I am home sick today. I have a dr appt at 2:30 and it can’t come soon enough! I got that shot of progesterone last tuesday and I quit bleeding for four days, and then all of the sudden it hit me like a bolt of lightening again. I went through an entire 24 count package of pads yesterday and the bleeding still hasn’t stopped. Terence almost took me to the emergency room last night, but I decided to wait until today because I knew all I would do is wait there and they would just give me another shot. I’m so tired of being tired and I feel like someone just took my uterus and squeezed it like an orange!
A little history:
My Papa’s mother died of a blood hemorrage. My sister was in the hospital a couple years ago from bleeding so bad she had countless blood transfusions to replace all the blood she lost. Poor sister! We both have never had a normal period, our mother didn’t either.
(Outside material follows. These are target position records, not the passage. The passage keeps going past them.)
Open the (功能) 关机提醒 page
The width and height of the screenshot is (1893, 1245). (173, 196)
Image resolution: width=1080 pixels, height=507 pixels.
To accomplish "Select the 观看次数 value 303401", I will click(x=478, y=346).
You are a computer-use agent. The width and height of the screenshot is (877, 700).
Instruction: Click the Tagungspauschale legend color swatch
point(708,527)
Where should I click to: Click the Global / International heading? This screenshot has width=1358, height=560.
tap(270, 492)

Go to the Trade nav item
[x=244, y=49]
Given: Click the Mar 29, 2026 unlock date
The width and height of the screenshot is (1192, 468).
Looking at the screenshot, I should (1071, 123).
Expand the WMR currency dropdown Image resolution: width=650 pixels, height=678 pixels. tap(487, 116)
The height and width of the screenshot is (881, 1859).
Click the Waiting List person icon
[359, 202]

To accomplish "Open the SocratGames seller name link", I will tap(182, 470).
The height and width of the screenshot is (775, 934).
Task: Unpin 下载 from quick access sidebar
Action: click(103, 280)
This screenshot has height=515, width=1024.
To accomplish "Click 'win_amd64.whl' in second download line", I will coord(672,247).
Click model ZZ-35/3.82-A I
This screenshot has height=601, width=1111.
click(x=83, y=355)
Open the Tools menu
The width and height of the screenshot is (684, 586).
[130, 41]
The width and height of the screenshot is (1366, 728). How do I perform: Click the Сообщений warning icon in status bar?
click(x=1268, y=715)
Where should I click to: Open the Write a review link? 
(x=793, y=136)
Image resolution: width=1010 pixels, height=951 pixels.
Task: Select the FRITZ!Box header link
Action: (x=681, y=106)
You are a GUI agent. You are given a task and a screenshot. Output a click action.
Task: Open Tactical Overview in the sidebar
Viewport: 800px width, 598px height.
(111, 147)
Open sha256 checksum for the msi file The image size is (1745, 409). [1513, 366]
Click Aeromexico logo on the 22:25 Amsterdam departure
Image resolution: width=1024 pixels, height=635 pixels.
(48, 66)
God is stronger and blessed my mother with twins though 🙂 And no, she had no “help” getting pregnant with drugs and such. We have both been to blood doctors and they find nothing wrong..which is frustrating! They keep saying we won’t have trouble getting pregnant but I know we’ve both been trying for awhile with no luck 🙁 And they tell us we don’t ovulate and just want to put us on drugs….
I hope this doctor today doesn’t just send me home with a shot and an excuse that everything will be okay, because it just isn’t anymore!!!!
As I was praying last night pleading with God to take away this pain, I feel like He was saying something to me. I suddenly felt so selfish. Selfishness like I have never felt before! I have this wonderful LIFE!!! God has allowed me to live, here on this earth. I have a wonderful husband, and great family, everything to be happy and content with. Why do I always worry so much about stuff I can’t control? God is in control, I am not. If He wills for me to have a child that is wonderful, and that is what HE wants for me. Take nothing for granted, we aren’t promised tomorrow and I want to feel like this life I am living is worth something more than I think it should be, but I want to be content with what God wants it to be so that I can glorify HIM!